I recently went to my Close of Service conference, where my group of volunteers begin the process of wrapping up at site and going home. I could not believe that was already upon us and the whole event felt weird. We got a lot of great information and were able to spend quality time with people we have not seen in a long time. However, I could not help but feel that I was, and am, not ready for COS. Listening to all the advice on saying goodbye, closing projects, and reintegrating into the US really scared me. I am having such a great time in Uganda and know there is more work that I can do, I am not ready to up and leave! So I made the decision to extend my service for a few months and go home in April, rather than December.
Many things went into this decision and none of them really outweighs the other. If you are reading this than you probably know that I began my service with high hopes that were quickly dashed and I experience a good amount of doubt and anger over being here. Yes ladies and gentleman I can vouch for it, culture shock is (expletive here) hard. However, thanks to the support, love, advice, and push from many of my family and friends--here and at home--I stuck it out. Looking back I can't believe how ready I was to give up on myself and Uganda. But not a day goes by that I am not so glad that I didn't. I have really come around and learned so much about myself, humanity, and this part of the world. Uganda now feels like home. So, that transformation and complete reversal of feelings was part of the reason for staying, I wanted to give myself and Uganda back some of the time I wasted being miserable and wanting to leave.
Another factor is timing. I ideally will go back to teaching in the states, but those jobs do not begin till the school year starts in the fall. So what on Earth would I do with myself at home for 8 months? probably sit at home, getting stir crazy, on my family's nerves, and spending tons of money rather than making it. By staying till the spring, I get to avoid all that and make a few extra bucks in the process. Hopefully this will not get in the way of getting a job, I really do not think it will. I also am losing my chance to hike the App trail with my best friend, but I was not sure if it was going to happen anyway.
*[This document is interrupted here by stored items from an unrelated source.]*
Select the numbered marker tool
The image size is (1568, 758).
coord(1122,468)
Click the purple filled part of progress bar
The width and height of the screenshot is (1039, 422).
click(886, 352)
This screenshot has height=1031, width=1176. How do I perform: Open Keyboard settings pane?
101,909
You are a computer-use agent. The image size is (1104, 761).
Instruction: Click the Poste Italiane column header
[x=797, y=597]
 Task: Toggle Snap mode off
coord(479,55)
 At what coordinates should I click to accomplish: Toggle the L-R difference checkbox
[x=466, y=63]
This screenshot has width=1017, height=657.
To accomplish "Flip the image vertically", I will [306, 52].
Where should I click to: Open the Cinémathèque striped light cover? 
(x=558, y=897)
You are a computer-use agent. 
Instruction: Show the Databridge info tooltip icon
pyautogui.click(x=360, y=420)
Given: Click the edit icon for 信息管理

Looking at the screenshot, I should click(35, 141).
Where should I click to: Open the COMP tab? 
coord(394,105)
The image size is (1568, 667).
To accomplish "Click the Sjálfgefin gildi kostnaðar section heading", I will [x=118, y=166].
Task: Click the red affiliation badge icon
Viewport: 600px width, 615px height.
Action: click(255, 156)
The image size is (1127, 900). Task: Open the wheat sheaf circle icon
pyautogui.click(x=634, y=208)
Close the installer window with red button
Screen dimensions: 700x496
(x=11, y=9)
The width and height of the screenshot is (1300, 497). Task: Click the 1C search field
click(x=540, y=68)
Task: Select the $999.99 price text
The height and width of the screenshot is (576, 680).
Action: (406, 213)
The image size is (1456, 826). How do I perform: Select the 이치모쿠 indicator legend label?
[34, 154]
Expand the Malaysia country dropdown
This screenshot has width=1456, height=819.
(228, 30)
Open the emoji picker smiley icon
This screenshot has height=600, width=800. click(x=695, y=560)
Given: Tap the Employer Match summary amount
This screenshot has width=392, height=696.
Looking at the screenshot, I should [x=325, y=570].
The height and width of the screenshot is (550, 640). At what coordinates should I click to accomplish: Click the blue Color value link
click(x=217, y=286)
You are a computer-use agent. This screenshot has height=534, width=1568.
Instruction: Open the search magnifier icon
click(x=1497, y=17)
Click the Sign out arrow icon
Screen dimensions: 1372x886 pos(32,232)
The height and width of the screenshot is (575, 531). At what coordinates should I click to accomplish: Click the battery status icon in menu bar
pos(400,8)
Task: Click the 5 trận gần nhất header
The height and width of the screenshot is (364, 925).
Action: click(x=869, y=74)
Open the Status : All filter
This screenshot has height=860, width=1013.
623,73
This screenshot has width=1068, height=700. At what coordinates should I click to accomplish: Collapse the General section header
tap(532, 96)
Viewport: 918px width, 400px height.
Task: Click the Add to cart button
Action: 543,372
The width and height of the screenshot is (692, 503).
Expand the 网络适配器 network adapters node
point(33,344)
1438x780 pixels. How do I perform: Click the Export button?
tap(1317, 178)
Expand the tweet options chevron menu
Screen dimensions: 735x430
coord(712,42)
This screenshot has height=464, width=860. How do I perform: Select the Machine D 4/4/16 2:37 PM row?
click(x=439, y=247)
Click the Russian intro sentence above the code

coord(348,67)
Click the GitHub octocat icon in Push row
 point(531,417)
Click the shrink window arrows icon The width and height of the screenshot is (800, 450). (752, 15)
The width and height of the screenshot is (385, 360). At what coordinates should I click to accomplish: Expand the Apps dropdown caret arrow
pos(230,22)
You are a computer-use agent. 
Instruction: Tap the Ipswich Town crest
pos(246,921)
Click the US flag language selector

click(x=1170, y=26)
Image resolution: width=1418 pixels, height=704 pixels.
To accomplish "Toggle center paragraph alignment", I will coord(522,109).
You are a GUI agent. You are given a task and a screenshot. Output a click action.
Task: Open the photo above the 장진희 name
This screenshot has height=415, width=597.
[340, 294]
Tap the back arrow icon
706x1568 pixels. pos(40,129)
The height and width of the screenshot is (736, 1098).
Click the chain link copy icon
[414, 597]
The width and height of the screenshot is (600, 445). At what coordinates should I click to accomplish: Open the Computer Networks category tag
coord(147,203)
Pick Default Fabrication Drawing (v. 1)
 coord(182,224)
This leads me to the third reason for staying--the work.
The assignment for my 4 month extension is so cool! I will be primarily doing three things: training our staff on better facilitation skills, creating a training model for all pcvs on youth work and empowerment, and building capacity for partnering organizations that want to run their own youth camps. These objectives are exactly the types of things I want to do with my life and I am going to gain so many professional skills by practicing with it and working under people who have been doing this work for their whole lives. This opportunity is so huge for me and I could not possibly pass it up. It is really going to put me in a place to get involved in some great work back the the US and go down the career path that will better facilitate this work. If I want to be a principal or work on policy one day, these skills and experience are really going to help me achieve that. In the least I will become a much better teacher. Oh yea and I did not mention, I will be based in Kampala the capital for all this work!
All in all a lot of thought went into my decision to stay and I know it is the right one. Of course I miss my family, friends, and life in the states, but 4 months is not much in the grand scheme of things or the length of my service as a whole. I am continuously grateful for the love and support everyone has given me in this decision and feel so blessed to be surrounded by such encouraging and understanding people. I don't know if I will ever be ready to say goodbye to Uganda, but at least I will be leaving after doing something really great. It is hard to look back on 2 years and try to evaluate what you have done--was it all you could, did you leave any mark, did you impact anyone--I at least can confidently say I have grown and learned a ton and really made a positive change in my life. I highly recommend joining the Peace Corps if anyone is thinking about it!!